Filmin genel künyesine bakıldığında, Muğla'nın bir köyünde seneler önce gerçekleşmiş bir olayın perdeye uyarlandığını görüyoruz. Cinler tarafından korunan bir defineyi ele geçirdikten sonra anlaşmaya bağlı kalmayarak ortağını lanetleyen ve cini öldürerek köyü terk eden bir adamın sebep olduğu lanetin hikayesi. Bu olaydan sonra hiçbir şey eskisi gibi olmuyor, köye ve köylülere gelen belalar köyün tamamen boşaltılarak isminin de değiştirilmesine neden oluyor ve Karacadağ da böyle bir olayı asla serisine dahil etmekten geri duramayacağı için, büyük oranda olaylara bağlı kalarak, bazı gerçek fotoğrafları ve gerçek mekanları, her ne kadar bunu kanıtlayamayacak olsak da bazı gerçek sesleri de dahil ederek filmi çekiyor.
Filmde doktor Ebru Karaduman doktora tez çalışması için, çözülememiş bir cin vakasının aslında bazı psikolojik teşhislerle açıklanabileceğini kanıtlamak amacıyla tıbbi süreçlerden geçip de başarılı olunamamış bir vaka arayışında.
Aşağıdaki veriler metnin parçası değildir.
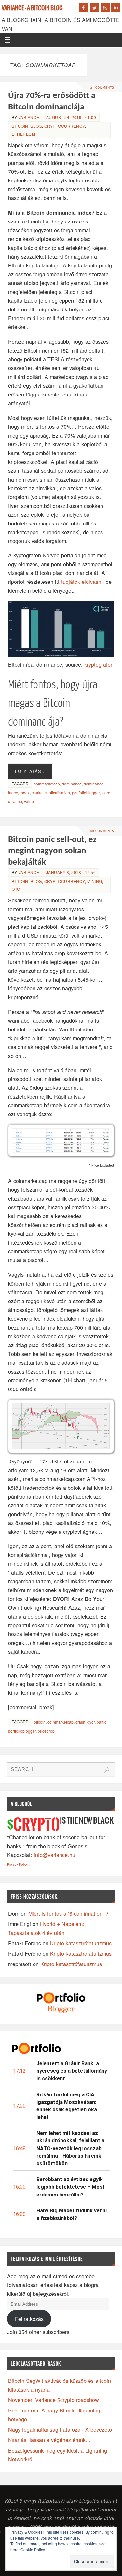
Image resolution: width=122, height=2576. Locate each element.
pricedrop (46, 1731)
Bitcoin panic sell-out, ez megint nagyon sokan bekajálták (52, 851)
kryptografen (99, 664)
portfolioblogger (86, 792)
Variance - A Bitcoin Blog (32, 8)
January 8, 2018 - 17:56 (71, 872)
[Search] (106, 1770)
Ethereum (23, 134)
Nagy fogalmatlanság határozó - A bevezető (60, 2429)
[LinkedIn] (115, 7)
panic (101, 1722)
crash (80, 1722)
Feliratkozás (29, 2319)
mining (94, 881)
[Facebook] (83, 7)
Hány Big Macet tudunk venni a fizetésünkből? (71, 2214)
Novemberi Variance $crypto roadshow (53, 2400)
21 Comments (102, 87)
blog (36, 126)
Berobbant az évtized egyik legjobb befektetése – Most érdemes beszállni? (70, 2186)
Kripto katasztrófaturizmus (81, 1943)
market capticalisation (51, 792)
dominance (72, 783)
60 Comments (102, 831)
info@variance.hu (54, 1855)
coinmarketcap (47, 783)
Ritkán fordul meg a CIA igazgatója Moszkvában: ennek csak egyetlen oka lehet (66, 2106)
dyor (91, 1722)
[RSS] (105, 7)
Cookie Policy (32, 2549)
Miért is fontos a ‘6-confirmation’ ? (68, 1913)
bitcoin (20, 126)
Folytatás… (30, 771)
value (29, 801)
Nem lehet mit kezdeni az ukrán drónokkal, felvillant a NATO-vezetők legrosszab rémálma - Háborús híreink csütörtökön (70, 2148)
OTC (16, 889)
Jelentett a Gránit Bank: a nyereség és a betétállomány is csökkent (71, 2070)
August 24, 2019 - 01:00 (71, 117)
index (25, 792)
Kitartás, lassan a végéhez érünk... (49, 2440)
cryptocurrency (64, 126)
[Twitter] (94, 7)
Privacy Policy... (18, 1864)
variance (28, 117)
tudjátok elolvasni (81, 581)
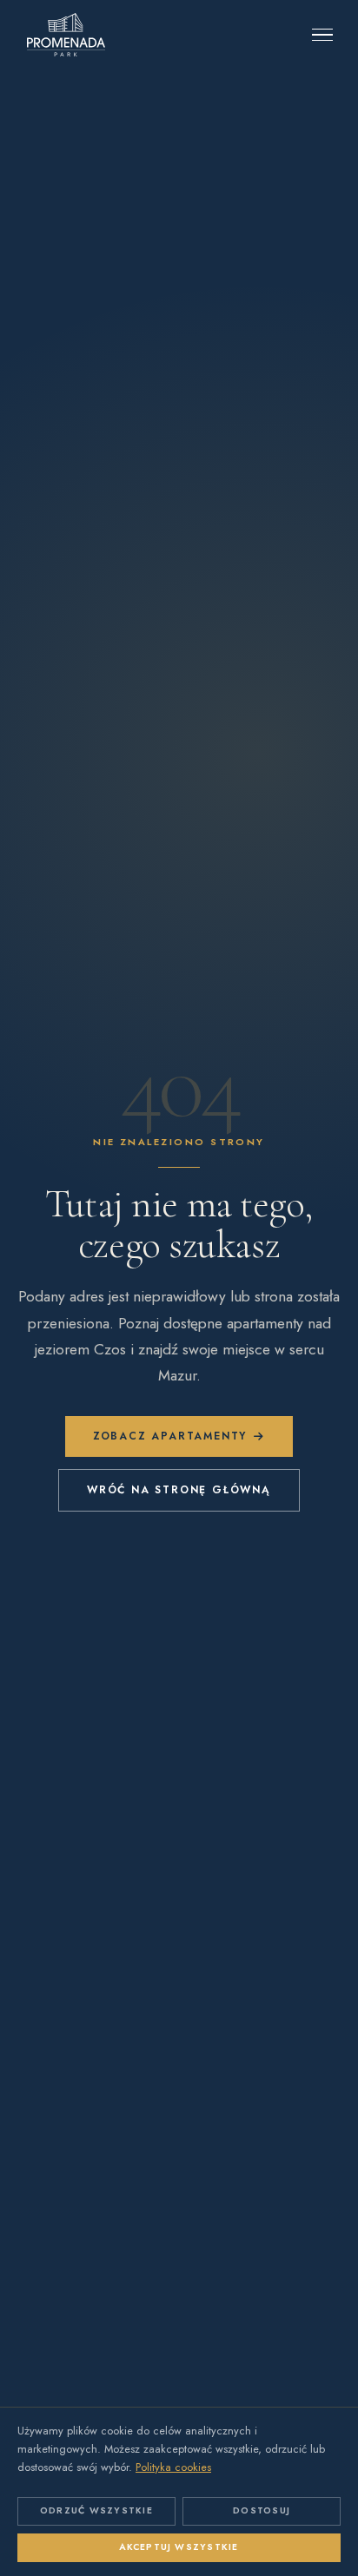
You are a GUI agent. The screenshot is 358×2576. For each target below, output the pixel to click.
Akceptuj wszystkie (178, 2546)
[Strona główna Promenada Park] (66, 34)
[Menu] (322, 35)
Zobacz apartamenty (170, 1436)
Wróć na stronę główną (179, 1490)
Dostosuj (261, 2510)
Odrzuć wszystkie (96, 2510)
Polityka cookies (173, 2467)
Bu çalışma için Faruk Hoca'yı buluyor ve birkaç çalışmasını inceleyip, tez çalışmasında birlikte çalışabileceği nitelikte biri olduğuna zar zor emin olunca da, filmin başından sonuna kadar gördüğümüz son derece materyalist bir bakış açısıyla hocayı sık sık köşeye sıkıştırıp kendi tezini kanıtlamaya çalışıyor. Bunun için de kendi tanıdığı, aynı zamanda neredeyse hiç ayak basmadığı köydeki çocukluk arkadaşı olan Kübra'nın başında olan musallat vakasını seçerek hocayı da alarak Muğla/Köyceğiz'e doğru yola çıkıyor. Bu noktaya kadar hoca ve doktor arasında geçen diyaloglar en başından filmin sanılanın aksine sıradan bir cin vakası olmayacağını bize gösteriyor çünkü hoca hiç de yaygın olarak varılmış olan kanının aksine parayla cin davalarına bakan ve insanları sömüren "sarıklı" üç kağıtçının teki değil. Bilakis en az doktor Ebru kadar bilgisi olan entelektüel denebilecek bir insan. Hocanın yaklaşık Ebru yaşlarında seçilmesi de yine yaşlı hoca klişesini yıkmak adına önemli bir adım niteliğinde.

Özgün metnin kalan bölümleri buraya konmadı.